◆ TESTO ORIGINALE ◆
Progettare il libro-gioco

Su gentile concessione dell’Associazione Culturale Hamelin, pubblichiamo un estratto dal numero 51 della rivista Hamelin, un numero speciale dedicato al tema del libro-gioco e curato dalla redazione del magazine insieme all’associazione Ts’ai Lun 105, che si occupa, appunto, di libri-gioco.
Il testo che segue è firmato da
Emanuela Bussolati, architetto, progettista, illustratrice, scrittrice ed educatrice. Come architetto si è occupata di architettura spontanea. Come progettista è stata direttore editoriale di due case editrici per bambini, una delle quali specializzata in libri-gioco. Come educatrice studia contenuti e modalità di comunicazione.

Il panico da foglio bianco non è che un piccolo spavento, rispetto al panico da foglio di cartone bianco, da cui si pretende che nasca qualcosa di geniale.
Per capirne la portata, dobbiamo fare una similitudine con la situazione più affine: quella di un apprendista sarto che per la prima volta si trovi in quell’attimo sospeso durante il quale, con il gesso o peggio con le forbici, decide di iniziare il taglio di una stoffa preziosa, da cui nascerà la fortuna o il fallimento dell’abito di alta moda.

◆ MATERIALE FORNITO ◆
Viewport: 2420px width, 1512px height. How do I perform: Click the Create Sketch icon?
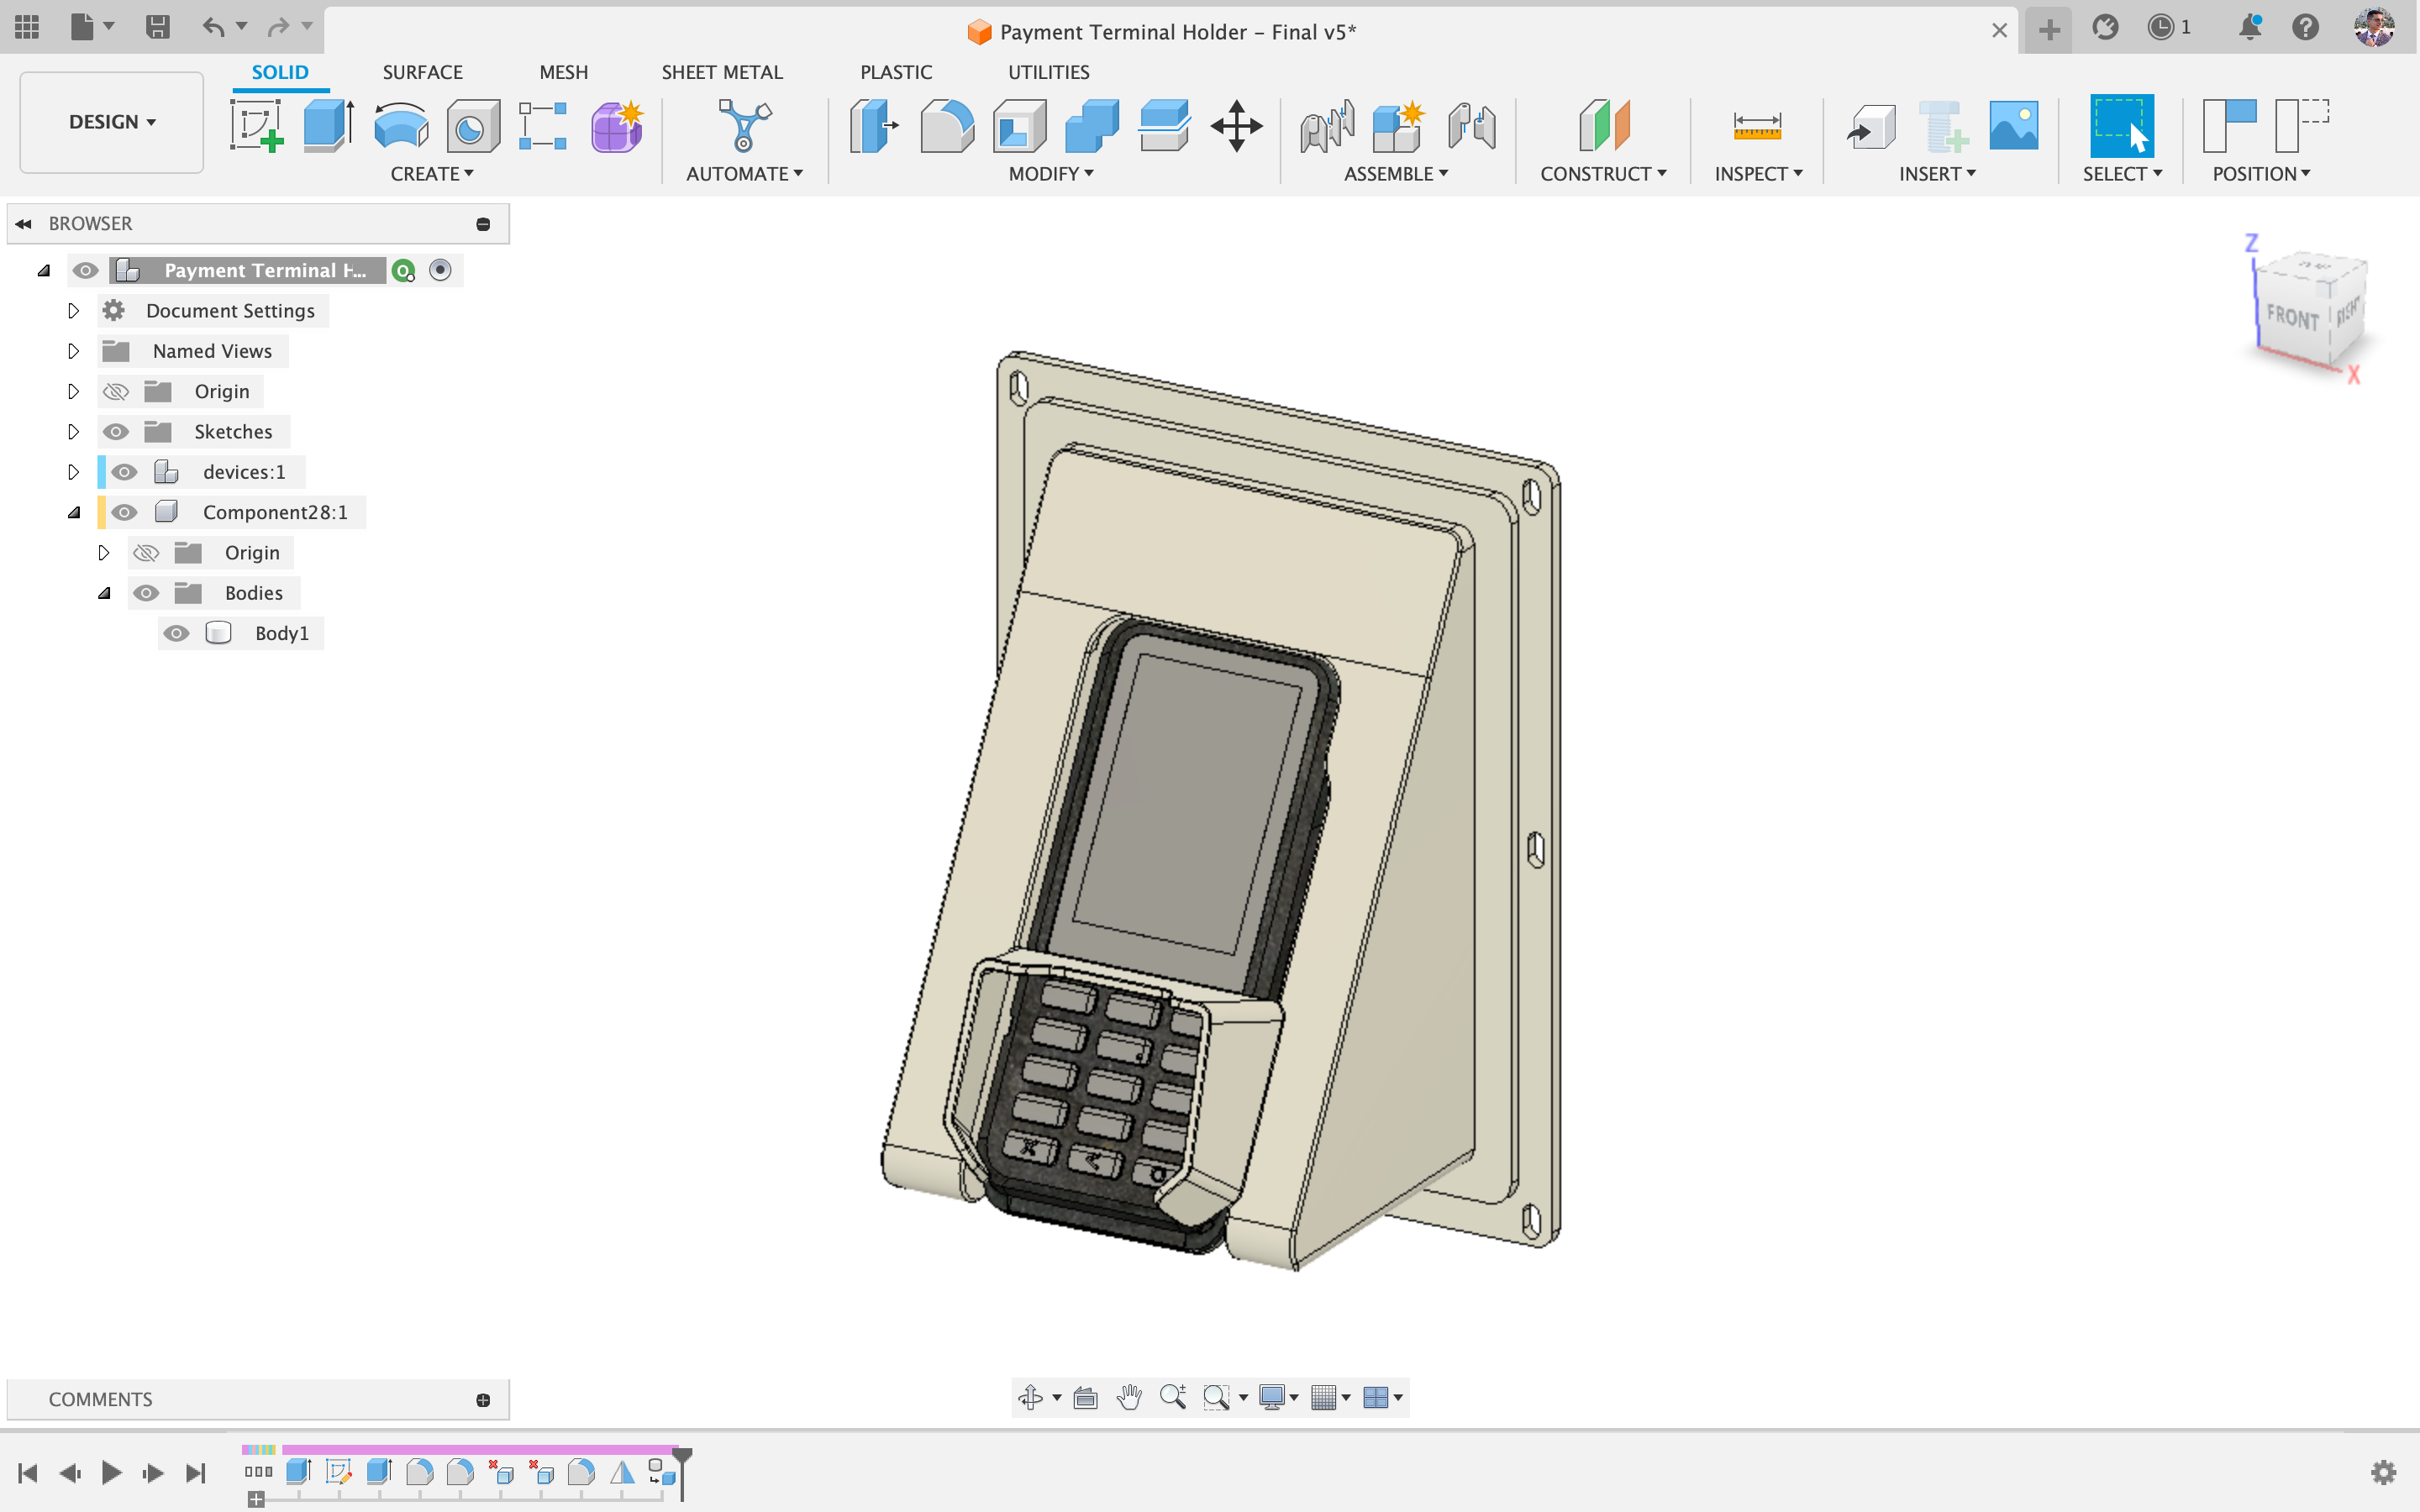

◆ ISTRUZIONE SCRITTA 1 ◆
Riscrivi il brano del testo sul libro-gioco che va da "Il testo che" fino a "modalità di comunicazione.".
◆ ISTRUZIONE SCRITTA 2 ◆
Nel testo sul libro-gioco, con quale figura si fa la similitudine per spiegare il panico da foglio di cartone bianco?
Le righe non hanno nulla a che fare con il testo sul libro-gioco.

◆ RISPOSTA CORRETTA 1 ◆
Il testo che segue è firmato da
Emanuela Bussolati, architetto, progettista, illustratrice, scrittrice ed educatrice. Come architetto si è occupata di architettura spontanea. Come progettista è stata direttore editoriale di due case editrici per bambini, una delle quali specializzata in libri-gioco. Come educatrice studia contenuti e modalità di comunicazione.

◆ RISPOSTA CORRETTA 2 ◆
Con un apprendista sarto che per la prima volta sta per iniziare il taglio di una stoffa preziosa.